[Task instructions] The goal is an unaltered copy of the records below, minus any images.

|---|

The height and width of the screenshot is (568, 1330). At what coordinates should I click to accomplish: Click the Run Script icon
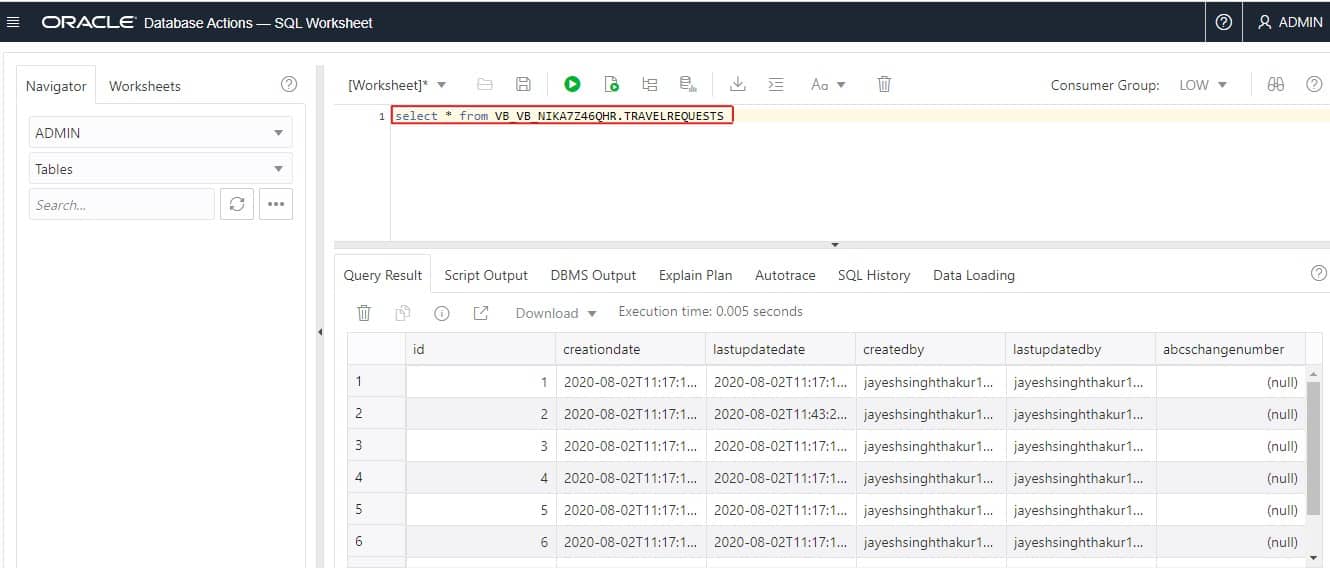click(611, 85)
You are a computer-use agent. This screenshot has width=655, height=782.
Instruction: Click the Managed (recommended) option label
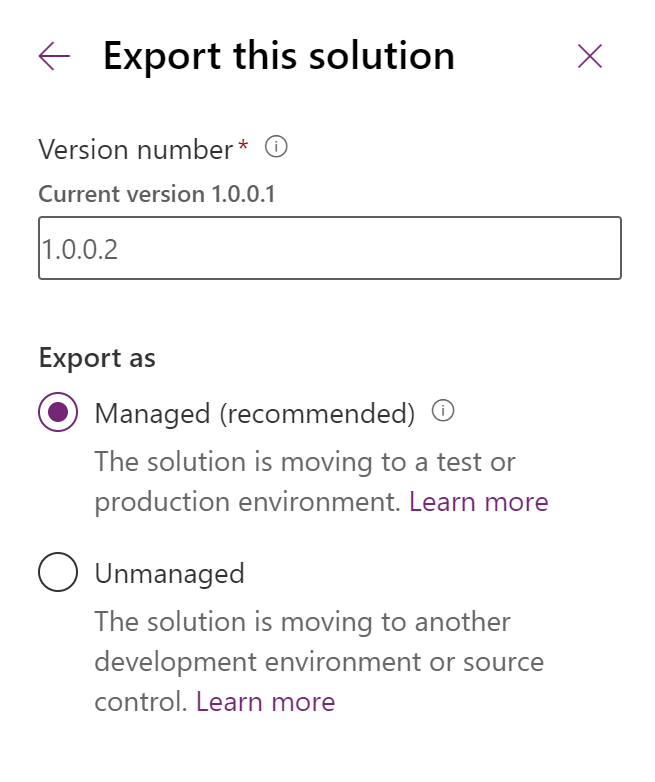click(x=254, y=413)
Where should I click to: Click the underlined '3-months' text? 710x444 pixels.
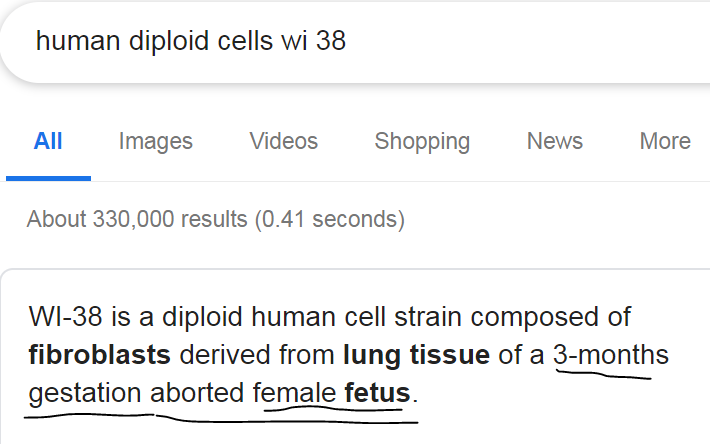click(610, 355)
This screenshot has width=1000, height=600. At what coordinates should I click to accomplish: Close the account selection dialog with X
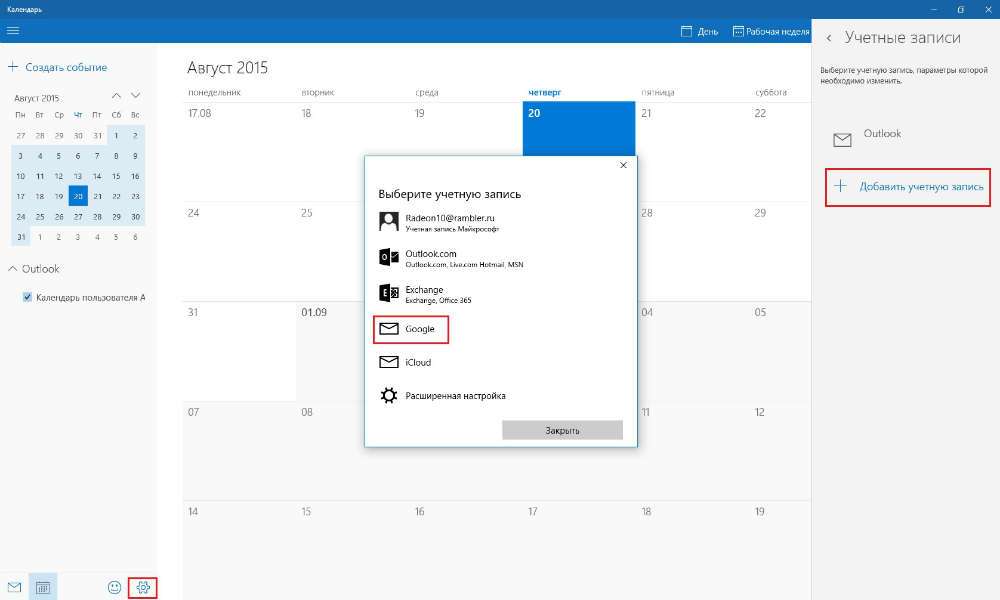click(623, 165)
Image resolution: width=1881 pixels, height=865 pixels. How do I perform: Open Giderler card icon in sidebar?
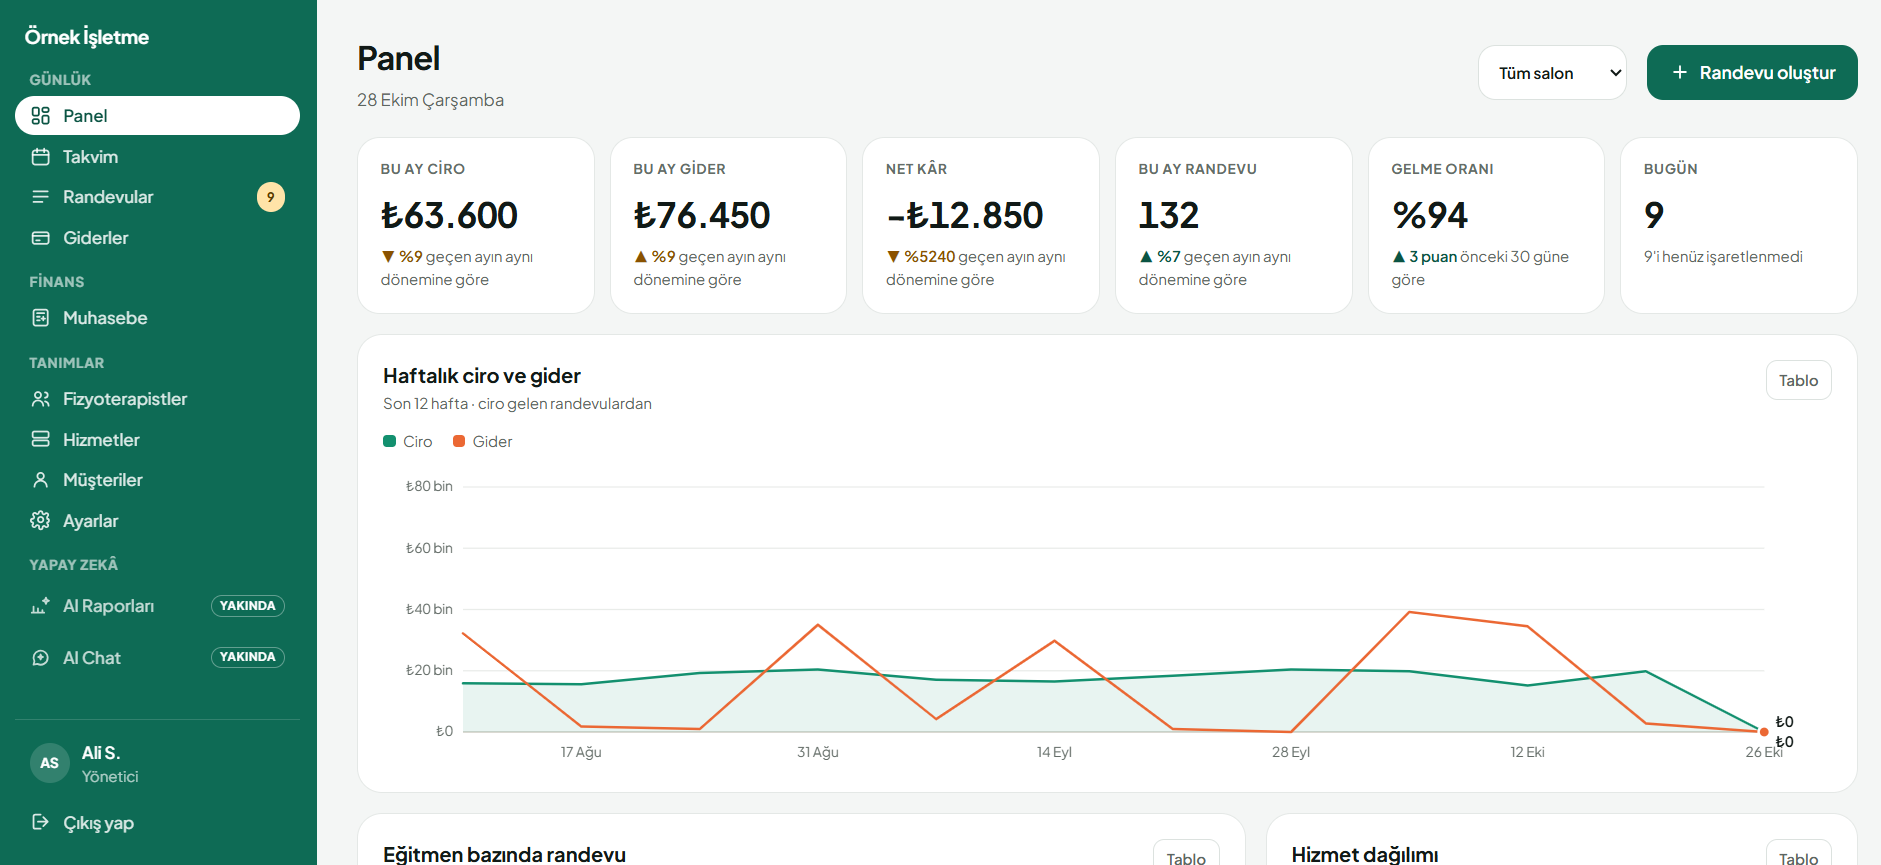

|---|

[Response box]
The height and width of the screenshot is (568, 1330). At what coordinates should I click to accomplish: Click the Run Script icon
click(611, 85)
You are a computer-use agent. This screenshot has width=655, height=782.
Instruction: Click the Managed (recommended) option label
click(x=254, y=413)
Where should I click to: Click the underlined '3-months' text? 710x444 pixels.
click(610, 355)
This screenshot has width=1000, height=600. At what coordinates should I click to accomplish: Close the account selection dialog with X
click(623, 165)
Image resolution: width=1881 pixels, height=865 pixels. How do I perform: Open Giderler card icon in sidebar?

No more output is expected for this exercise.